Mexico Web-LV developments (5/01)

The new features that we developed at the Mexico workshop for Web-LV include:

The standard K-means clustering now has a user-specifiable random seed
Improved summary report that contains all information necessary to re-create a cluster run (random seed, variables & weighting, distance measures and methods)
Average archetype supervised clustering:
- Takes one or more examples for each cluster
- Averages the examples together to form a set of cluster average vectors
- Classifies the data set using the distance measure specified by the user
Knn supervised clustering
- Takes one or more examples of each cluster
- The average distance to the k-nearest neighbors in each cluster determines the point classification
- The distance measure is specified by the user
Covariance matrix store: You can now store a covariance matrix associated with a clustering run (for example an unsupervised clustering of a regional area). To do this, select a visualization file, click on the Source button, and then look for a store button next to the cov button. Then you can tell Web-LV to use that covariance matrix for a supervised clustering on a new data set with identical variables (for example, to upscale a local clustering to a larger data set).

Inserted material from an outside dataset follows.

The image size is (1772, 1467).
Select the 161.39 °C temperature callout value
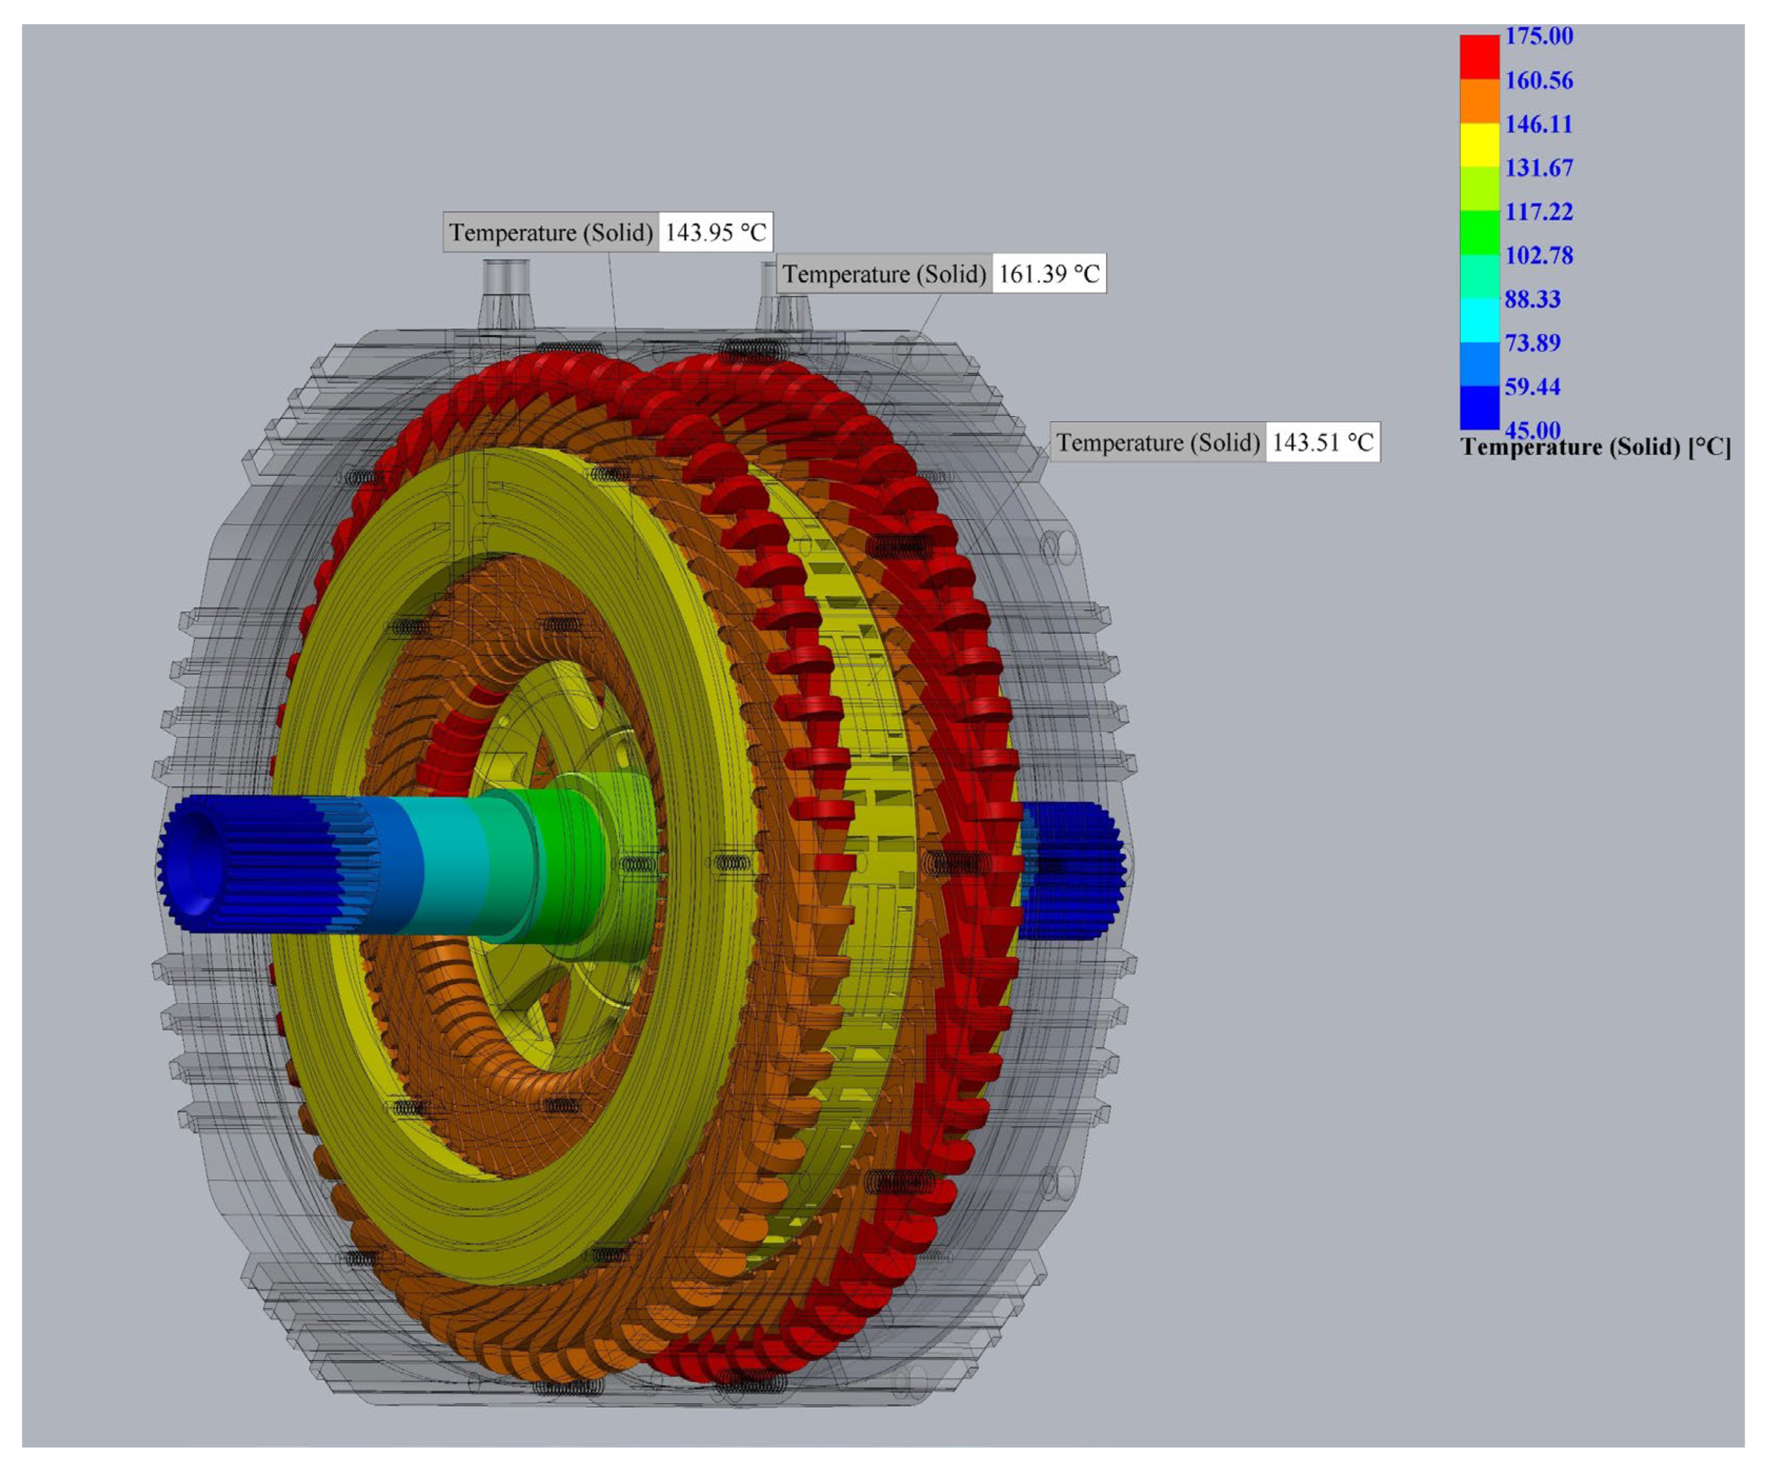click(x=1049, y=274)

Random seed setting for unsupervised clustering: You can now specify the random seed in an unsupervised clustering. This enables the user to exactly recreate an unsupervised clustering given a data set, variable list, variable weights, and random seed, all of which are stored in the improved summary report.
Rubustness: Web-LV is now more robust to long header names and long identifying fields. While the ends of long header and identifying fields may be ignored by the program, Web-LV will still handle the data as usual.
In the source menu there is now a new file you can download called the SUP file. This file gives the average vectors for an unsupervised or supervised clustering run in a format that is easy to add back into a data set. This is intended to be used on upscaling. You can run an unsupervised clustering on a certain data set. Then you can take the vectors in the SUP file from the unsupervised run and add them to a new data (with the same variables) as examples for supervised clustering.
We made the the labels more intelligent so they take into account the %populated of a variable before declaring it to be important. In other words, the ability of a variable to be used in the cluster labeling is now proportional to the percent of the data points in that cluster than valid data for that variable.